SET TASKS:
[1] Return the passage of the Starbucks union article starting with "The situation at" and going on through "this overarching objective.", copied word for word.
[2] Write the next part of the article on bargaining for unionized Starbucks stores, picking up right after its final sentence.

SELECTED EXTRACT:
* * *

The recent wave of union organizing in the service sector has raised hopes that a fundamental transformation is occurring in the United States that will revitalize collective bargaining and bring millions of young workers into the labor movement. At the epicenter of this movement is a mass campaign to organize Starbucks employees. As of this week, more than two hundred Starbucks stores across thirty-two states have unionized, and workers at dozens more stores have filed petitions to unionize. In terms of organizing success, this is a significant accomplishment worthy of the media attention it is receiving.
However, organizing is only the first stage in an extended and perilous journey toward sustainable collective bargaining. Harvard’s Paul Weiler described the reward for successful organizing as a “license to bargain.” Whether that license results in a sustainable collective agreement depends upon a range of factors that influence the parties’ relative bargaining power. One important factor in this regard is how the law structures negotiations. Who bargains with whom?
This is an important point that goes to the fundamental challenge of retrofitting a collective bargaining model designed for the mass-production economy of the 1930s to the twenty-first-century service economy. When the United Auto Workers sat across the table from executives at General Motors and threated to strike if their proposals were not met, GM had good reason to listen. A strike by thousands of workers at once would effectively halt production, costing GM millions of dollars in lost revenues and profits.
The situation at Starbucks is very different. While the success of Starbucks Workers United (SWU) in organizing some two hundred stores is impressive, this amounts to just over 1 percent of the more than fifteen thousand Starbucks stores in the United States. When SWU sits down to bargain a collective agreement for each of its newly organized Starbucks stores, it will confront a corporate behemoth intent on demonstrating to Starbucks employees working in the 99 percent of stores that remain nonunion that there is no advantage to unionizing. A strike by workers at one or even a handful of small stores will be an annoyance, but hardly a reason to abandon this overarching objective.
Negotiating With Goliath
The difficult task of negotiating a strong collective agreement with a large and uncooperative corporation that operates through many small workplaces is exasperated by existing labor laws that provide no mechanism for unions to insist upon centralized bargaining. SWU elected to organize and petition on a store-by-store basis. This makes perfect sense as an organizing tactic. It is much easier to organize one location on Main Street in Denver than two hundred — or ten thousand stores — scattered across the country all at once.
The Wagner model’s requirement for a union to obtain majority employee support in a bargaining unit to obtain a license to bargain encourages unions to target organizable units, which are usually smaller units. However, smaller units leave the union with little bargaining power when it comes to negotiating a collective agreement.

* * *

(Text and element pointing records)
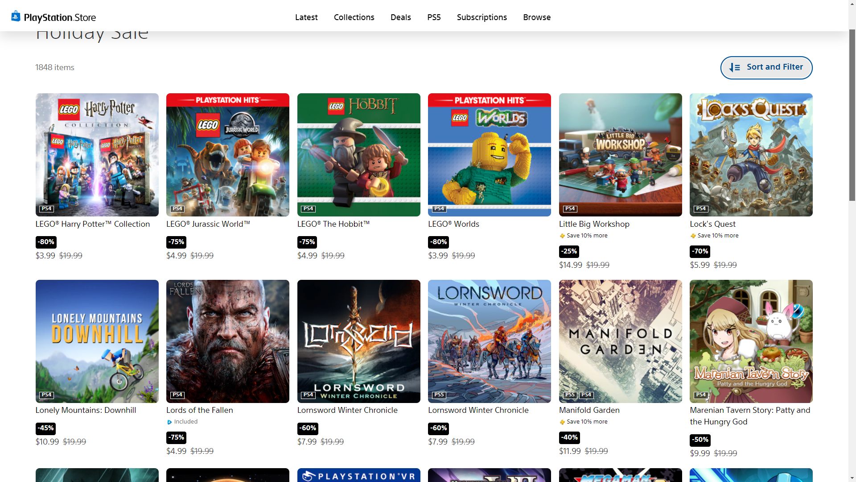Click the PlayStation Store logo icon

pyautogui.click(x=16, y=17)
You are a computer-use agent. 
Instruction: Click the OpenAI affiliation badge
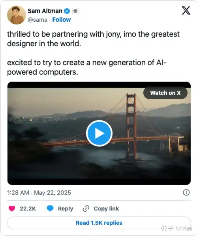75,11
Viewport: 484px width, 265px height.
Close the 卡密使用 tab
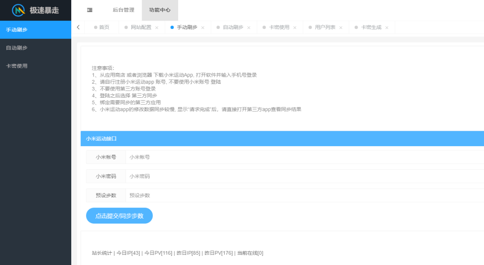[x=295, y=28]
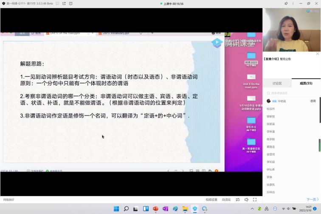Select the 成员(55) tab
321x214 pixels.
click(306, 84)
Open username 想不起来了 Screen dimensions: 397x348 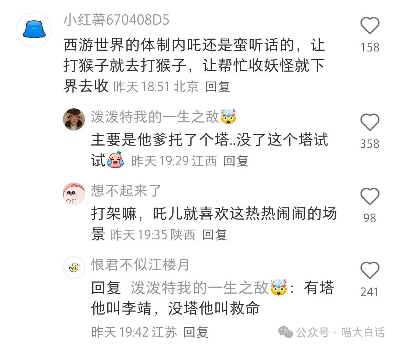coord(126,190)
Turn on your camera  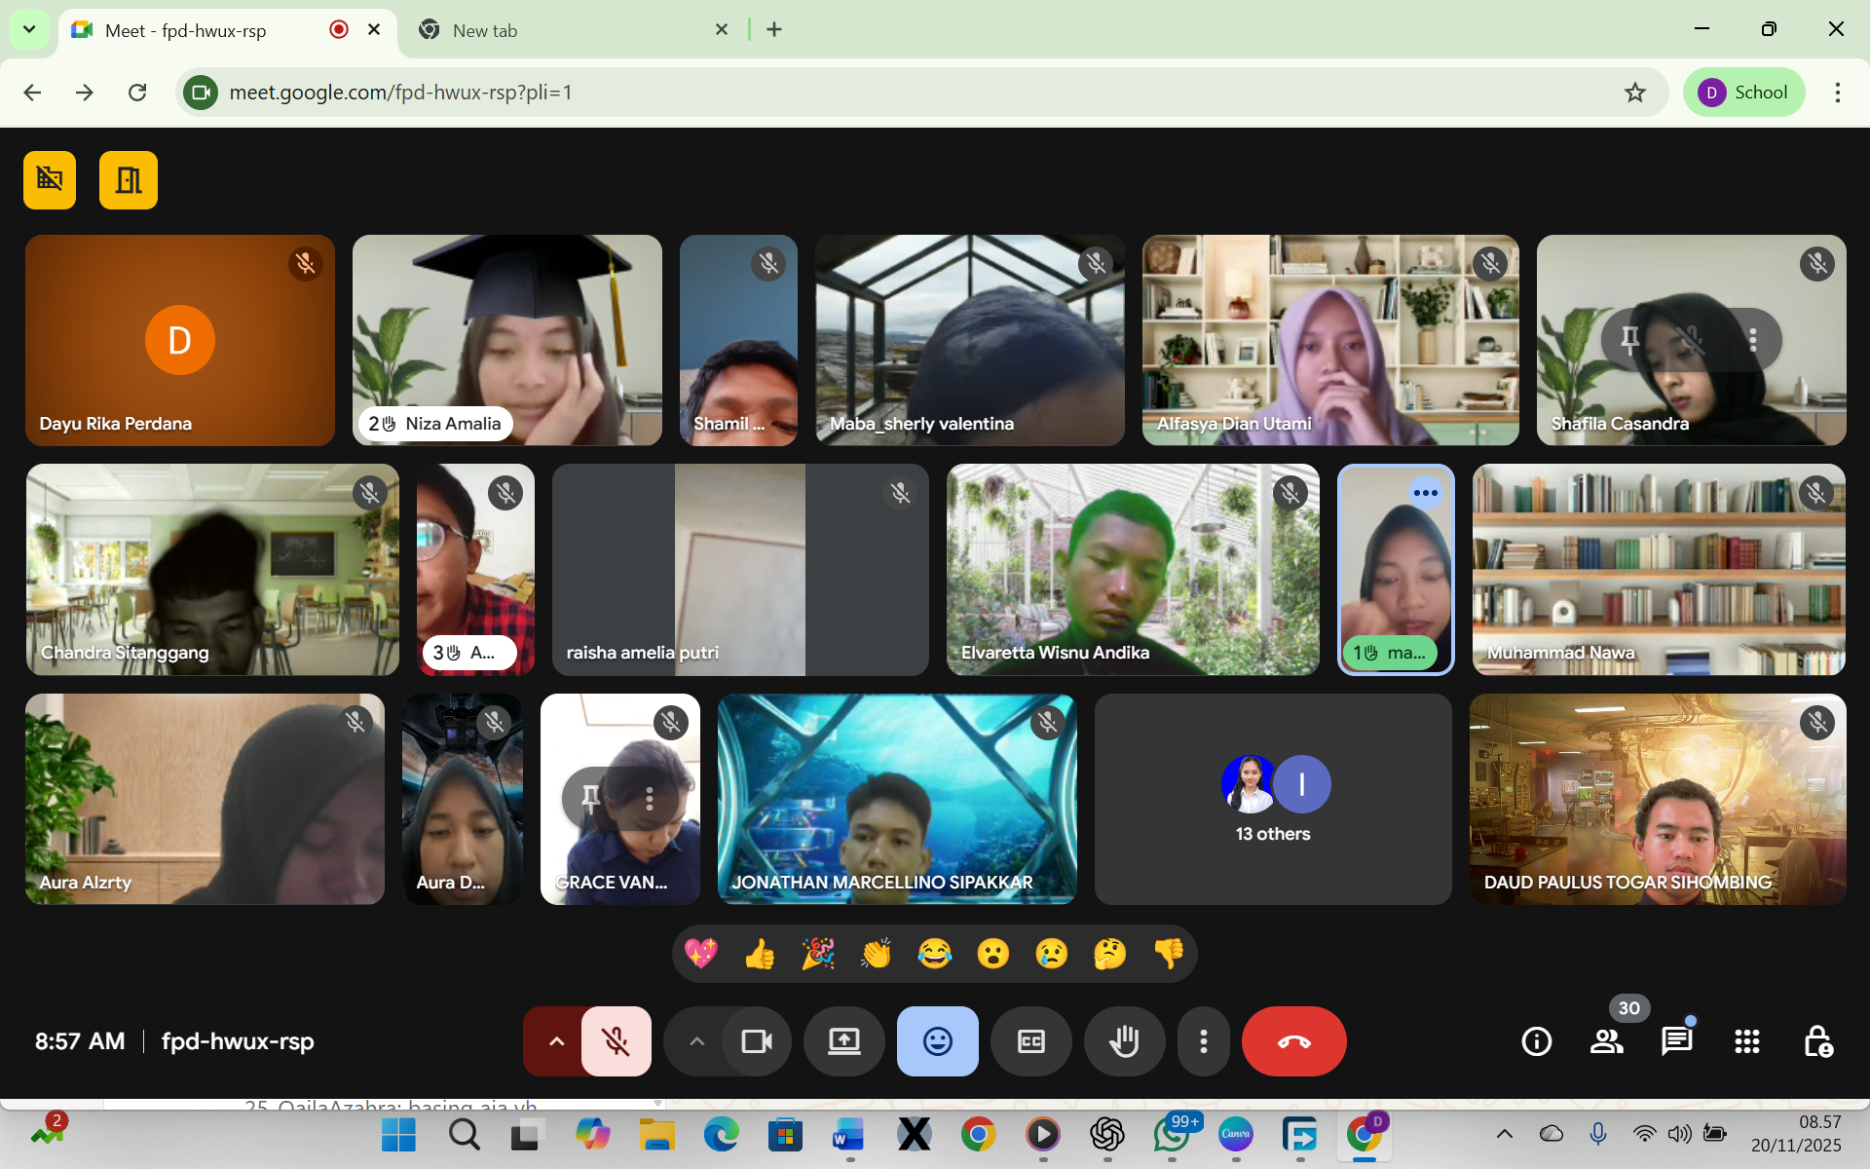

* * *

ANSWERS GIVEN:
[1]
The situation at Starbucks is very different. While the success of Starbucks Workers United (SWU) in organizing some two hundred stores is impressive, this amounts to just over 1 percent of the more than fifteen thousand Starbucks stores in the United States. When SWU sits down to bargain a collective agreement for each of its newly organized Starbucks stores, it will confront a corporate behemoth intent on demonstrating to Starbucks employees working in the 99 percent of stores that remain nonunion that there is no advantage to unionizing. A strike by workers at one or even a handful of small stores will be an annoyance, but hardly a reason to abandon this overarching objective.

[2]
This dilemma is well known. The Wagner model’s default toward enterprise-level bargaining makes it almost impossible for unions to build a critical mass of support within large corporations like Starbucks. While the usual disclaimer that the prospect of progressive labor law reform in the United States is bleak to nonexistent is in order, it is worthwhile to point out that other jurisdictions have responded creatively to this challenge.
One legislative solution is to introduce sectoral collective bargaining that would permit unions to negotiate employer-wide or industry-wide standards. New Zealand recently enacted a model that would permit unions to apply for sectoral bargaining to represent all employees in a single occupation (baristas) or industry (fast food) upon demonstrating support of a threshold number of employees (see my description of that law here). The Clean Slate Project proposed a similar model of sectoral bargaining to extend collective bargaining to US employees beyond the enterprise level.
The Ontario Example
Proposals to adopt sectoral bargaining in the service sector have long been floated in Canada as well, without political traction. However, for a brief period in the 1990s, Ontario introduced a simple but useful half measure. That law permitted unions to apply to the Labour Board to obtain an order consolidating existing bargaining units of a single employer. The law was straightforward. This is what it said:
On application by the employer or trade union, the Board may combine two or more bargaining units consisting of employees of an employer into a single bargaining unit if the employees in each of the bargaining units are represented by the same trade union.
The law directed the board to consider whether consolidation would facilitate viable and stable collective bargaining, reduce fragmentation of units, or cause serious labor relations harm. In practice, the board usually ordered the consolidation because the first two factors were always satisfied — and it was unlikely that consolidation would cause serious labor relations harm.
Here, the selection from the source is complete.